The main bedroom in Mrs Ippot's expansive town house contained a canopied four-poster about the size of a double garage, the sleeping surface of which was about the same height as a mini's roof. The posts were telegraph-pole thick; highly polished mahogany carved into representations of fairies, elves and gnomes, all stacked like little caryatids. I liked to imagine they were the work of an Amerindian totem-pole maker who'd read too much Tolkien.

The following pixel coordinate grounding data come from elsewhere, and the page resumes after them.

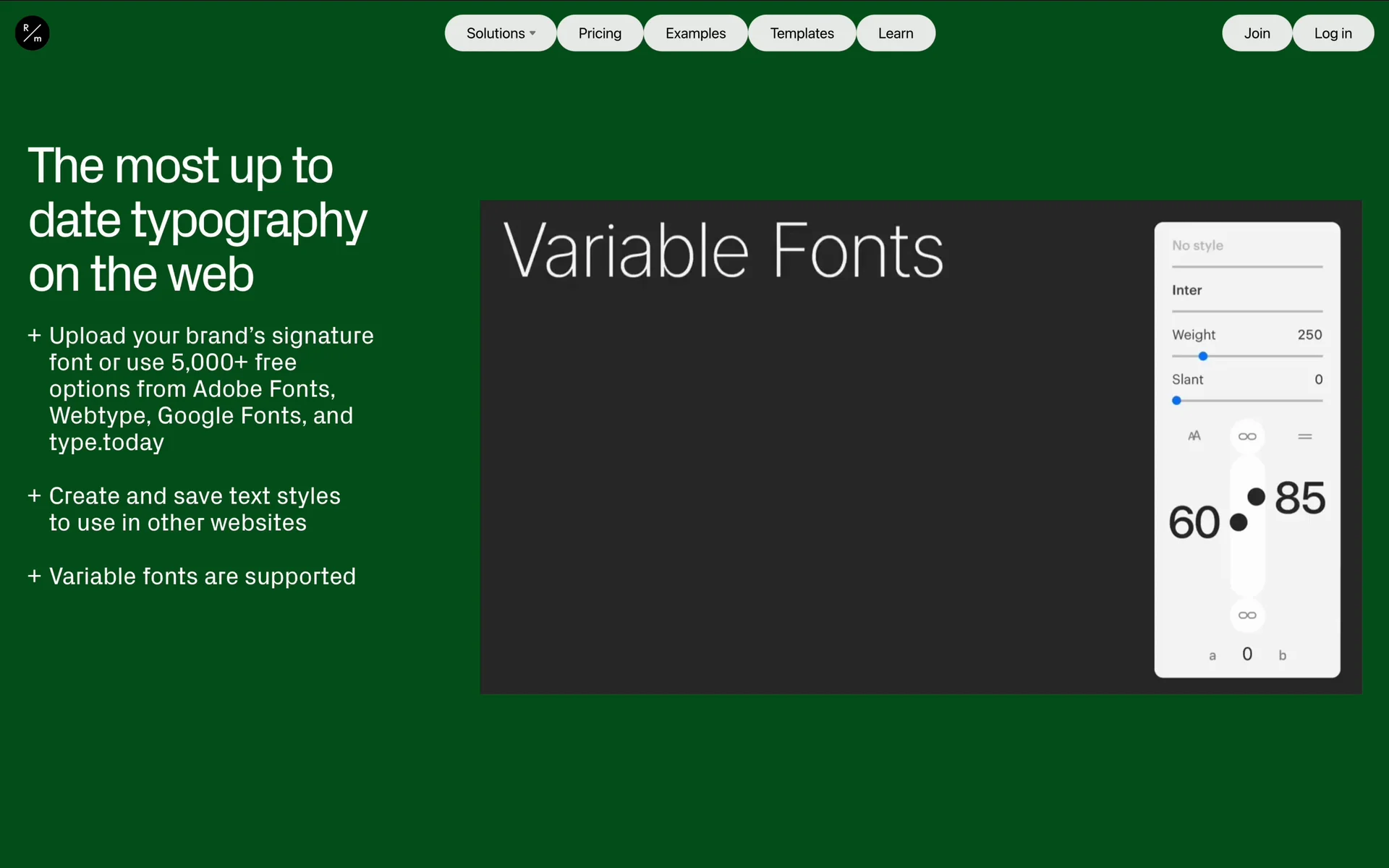Click the Weight slider handle
1389x868 pixels.
(1203, 357)
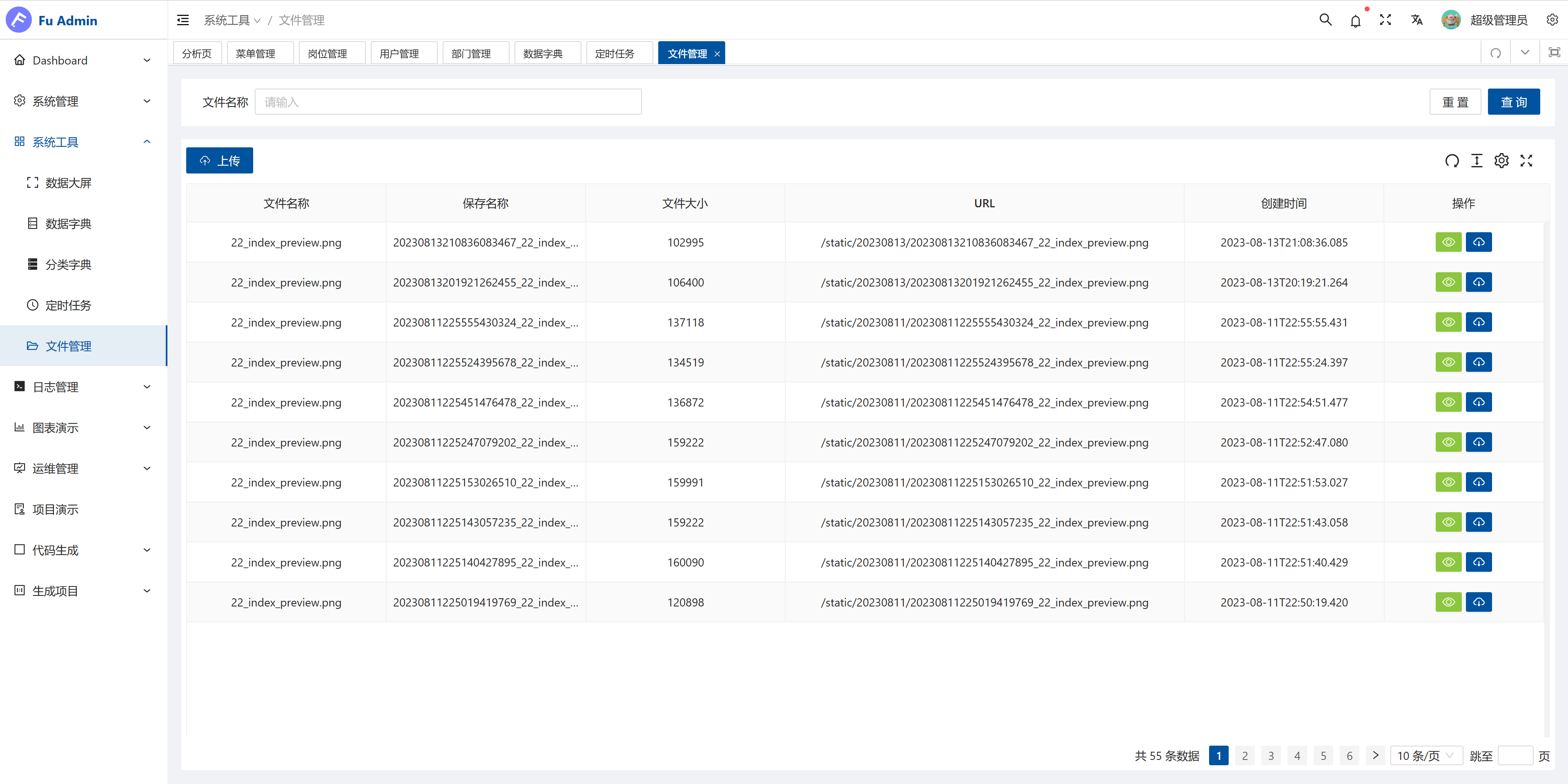The image size is (1568, 784).
Task: Preview the file sized 106400 with eye icon
Action: tap(1448, 282)
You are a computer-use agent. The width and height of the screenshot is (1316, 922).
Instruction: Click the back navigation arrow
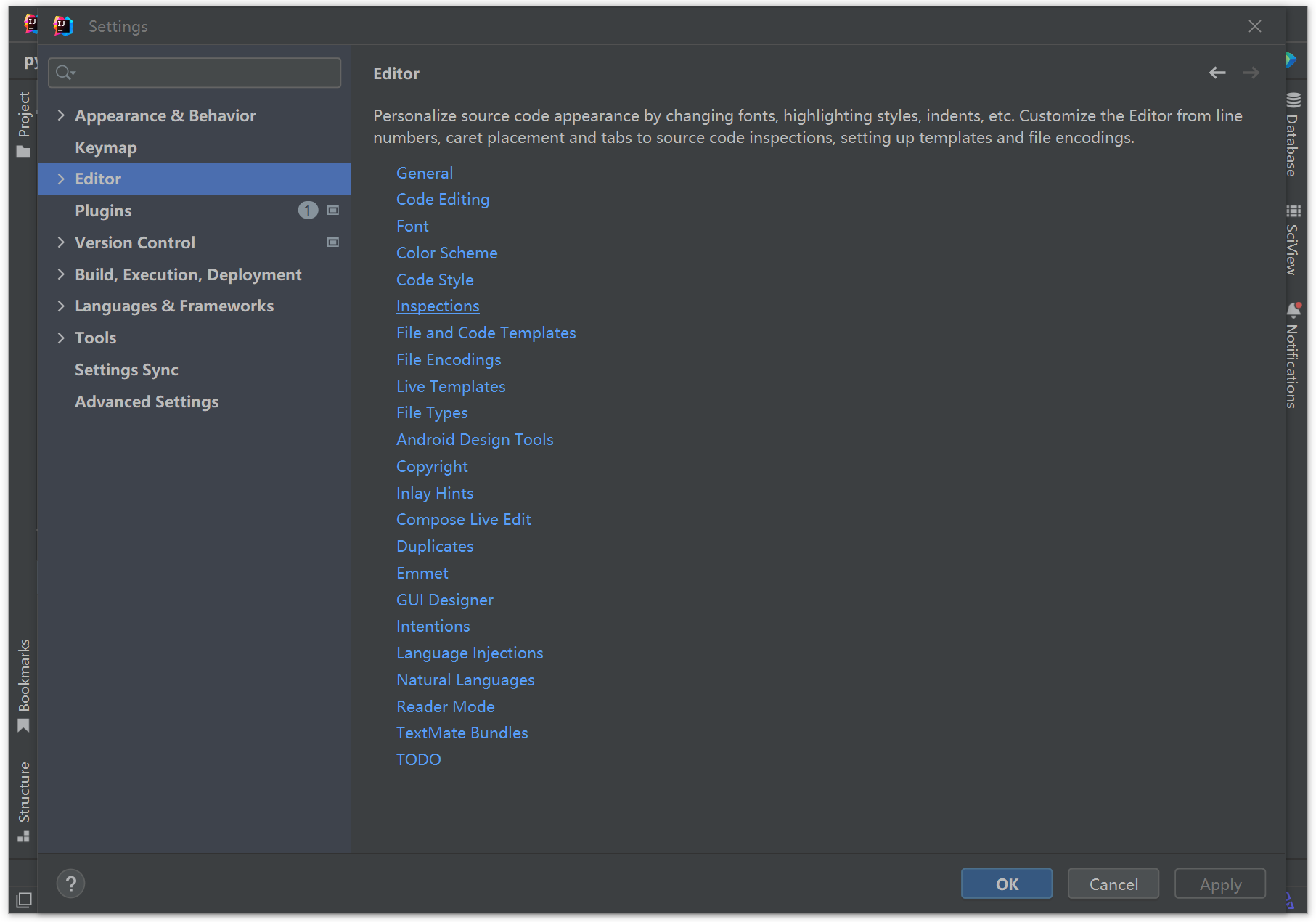coord(1217,73)
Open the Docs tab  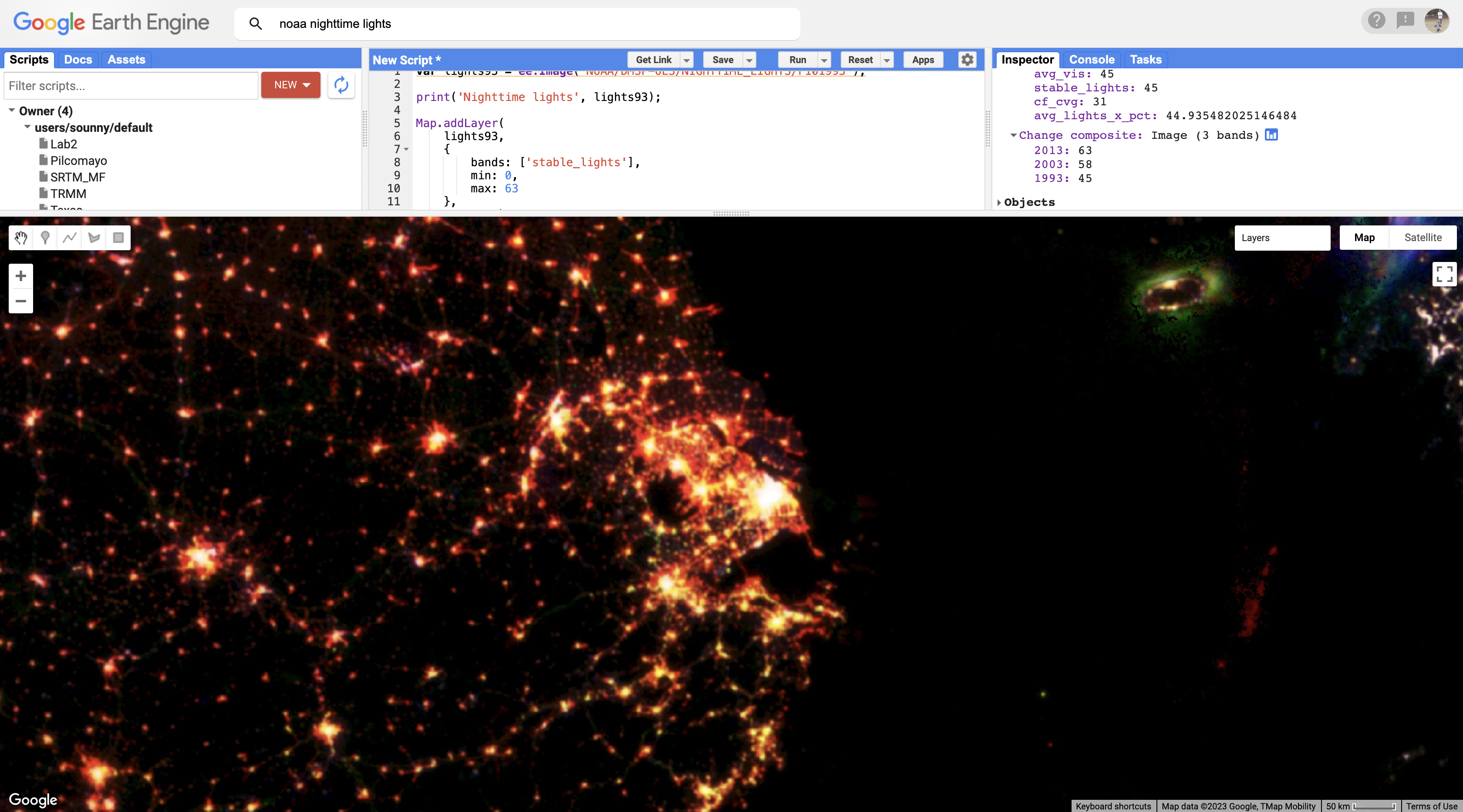coord(78,60)
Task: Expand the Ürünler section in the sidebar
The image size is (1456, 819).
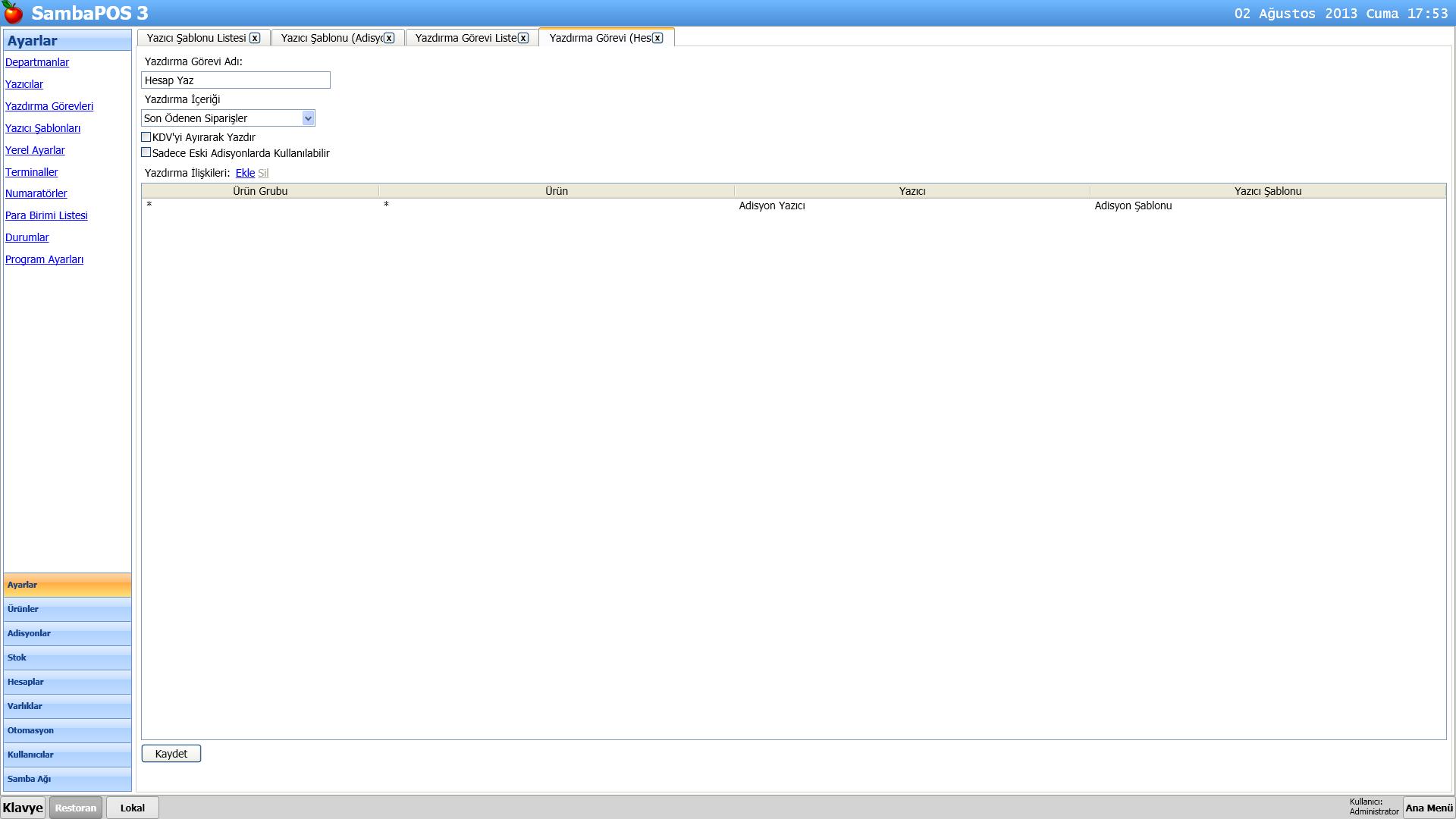Action: (x=67, y=609)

The centre-piece of the bedroom was a vast chandelier cut from ruby-coloured Murano glass; it hung like a glistening spray of frozen blood from the centre of a gilt-smothered ceiling whose few flat patches were covered in paintings of cherubs and fawns cavorting in a sylvan landscape that appeared to be equal parts Rubens and Disney.
The walls of the room, when not hidden from view by the bed's luxurious (but Islamically abstract) brocade side curtains, were covered with huge Rococo canvases of Venus in various guises, settings and ages, though all shared the same state of déshabillé and a rotundity of figure that must have required the painterly equivalent of soft-focus to appear so leniently attractive.
Where the walls did not glow with acres of flesh, they reflected that golden voluptuousness with great gilt-frame mirrors which almost visibly strained the walls they hung on, and which, I couldn't help but notice, also provided rather a good view from and of the silk-sheeted bed. I'd understood Mrs Ippot had been elderly and frail when she died, but I rather hoped she'd had more fun in the bed than just lying there contemplating the condign punishment I'd decided she had devised for her immediate family (certainly I had yet to share the space between those sheets with anybody, though the bedroom's sheer scale and stateliness did lend masturbation an air of solemnity and arguable dignity the apprehension of which had previously quite passed me by). Even the bedside tables were Chippendale; one of them was topped with a large cut-crystal Venetian vase which I kept fruit in, when I remembered. Otherwise it played host to the little lump of concrete that had been part of the Berlin Wall, which Ashley had given to me over a year earlier.